Along with Balto, a dog named Togo led his team through the longest and most dangerous part of the journey. The antitoxin may never have made it to Nome if it wasn’t for both of these dogs.
Balto the sled dog, seen here with musher Gunnar Kaasen in 1925, was among 240 mammalian species whose DNA was sequenced and compared as part of the Zoonomia Project. (Credit: Bettmann collection via Getty Images)
Several years later, in 1927, Balto and his teammates were ferried to Cleveland, Ohio, where they were given a parade and taken to their new home at the Brookside Zoo. After Balto’s death in 1933, his body was preserved and mounted at the Cleveland Museum of Natural History, where it remains on display today.
By plucking tissue from Balto’s taxidermied remains, the scientists were able to extract his ancient DNA and then sequence the dog’s genome. The results provide a glimpse of a time before we started breeding dogs to look a certain way.
“You expect some damage, and we did see damage, obviously, because he is 100 years old,” says Moon. “But he was actually fairly well-preserved for a taxidermied specimen.”
In the end, the researchers found that Balto was more genetically diverse than modern dogs, sharing only part of his ancestry with Siberian huskies. Beyond that, he was less inbred than modern breeds and had fewer genetic variants that could cause health issues.
The analysis showed that Balto shared a common ancestry with modern Asian and Arctic canine lineages; the Alaskan sled dog had no detectable wolf ancestry. (Credit: Kathleen Morrill)
The study authors were also able to reconstruct what Balto looked like from his DNA alone, predicting details like his coat color (black, with bits of white), eye color, and the thickness of his fur. They then matched those predictions with historical photos and Balto’s taxidermied remains.
“We found that it was dead-on; really accurate,” says Moon. “That was pretty cool.”

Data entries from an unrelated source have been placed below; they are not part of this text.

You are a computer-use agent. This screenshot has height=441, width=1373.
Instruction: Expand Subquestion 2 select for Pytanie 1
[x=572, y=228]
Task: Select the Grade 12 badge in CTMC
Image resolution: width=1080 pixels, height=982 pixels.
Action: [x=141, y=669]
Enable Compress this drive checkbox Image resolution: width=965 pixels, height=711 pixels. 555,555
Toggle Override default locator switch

Ultimately, the paper provided the study authors with a rare opportunity to check their DNA analysis against what we know about the original specimen.
“That really is the strength of this paper, in general,” says Moon. “Aside from the fact that Balto was a very good boy, and we can all agree on that.”

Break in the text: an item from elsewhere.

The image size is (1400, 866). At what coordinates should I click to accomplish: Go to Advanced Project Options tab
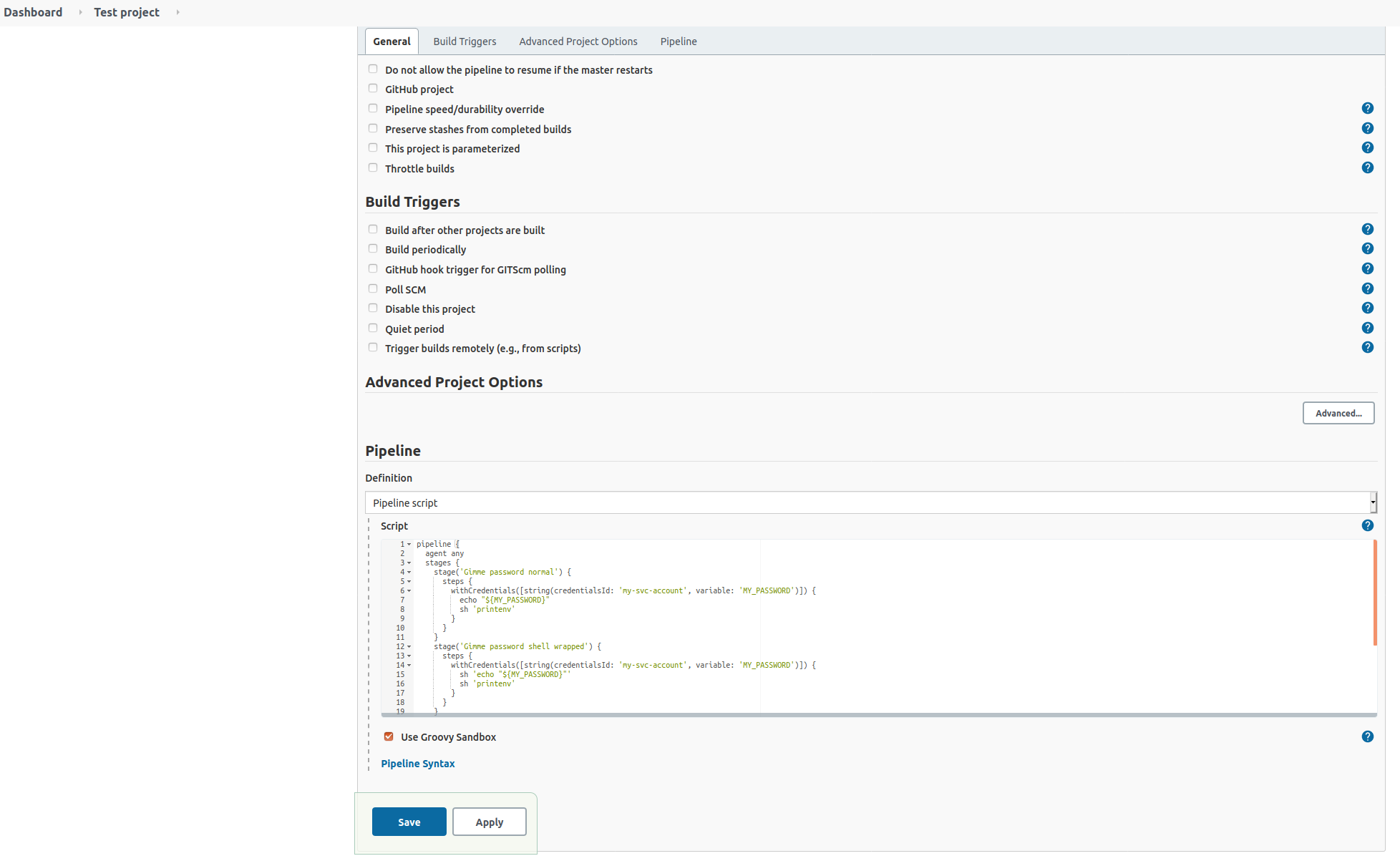[x=578, y=42]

Fittingly, Balto’s genes also included variants that may have helped him and other working dogs weather harsh environments. (Or, say, pull a heavy sled across the frozen tundra.) For example, the researchers found variants that may have helped sled dogs grow strong bones and muscles, as well as a thick coat.

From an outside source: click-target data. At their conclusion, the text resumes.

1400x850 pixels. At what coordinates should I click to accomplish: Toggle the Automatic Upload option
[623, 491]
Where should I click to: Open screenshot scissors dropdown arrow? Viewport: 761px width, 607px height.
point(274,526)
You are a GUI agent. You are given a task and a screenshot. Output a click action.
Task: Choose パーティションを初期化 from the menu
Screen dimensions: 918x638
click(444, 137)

“[Balto] was enriched for these variants that you would expect a dog of his population to need,” says Moon. “A dog a hundred years ago probably needs things like thick skin and thick fur and things like that.”
While Balto’s DNA revealed that he had no wolf ancestry himself, he may have been somewhere in between wolves and modern dogs: The specimen suggests he was better at digesting starch than wolves and Greenland sled dogs, but not as well as modern breeds. (Starch is a common ingredient in both dry and wet commercial dog foods today.)
The expansive work on Balto’s genome — alongside detailed DNA analysis of 682 other dogs and wolves — could help scientists unravel new insights about canine evolution, such as when domesticated dogs first emerged and arrived in North America.
The work is part of a larger international effort called the Zoonomia Project, a database that allows scientists to compare genetic material from 240 mammalian species, including horses, humans, ground squirrels, and, yes, even Balto. Scientists hope that the repository can drive new insights about how different species align genetically — and help us learn more about ourselves, too.
“I hope that Balto offers a bit of a guide through genomics,” says Moon. “It can be impenetrable; it’s a very difficult to visualize science. So I hope that Balto acts as a gateway for people to really see what can be done. We’re starting to adventure on the leading edge of comparative genomics, and that adventure includes everybody.”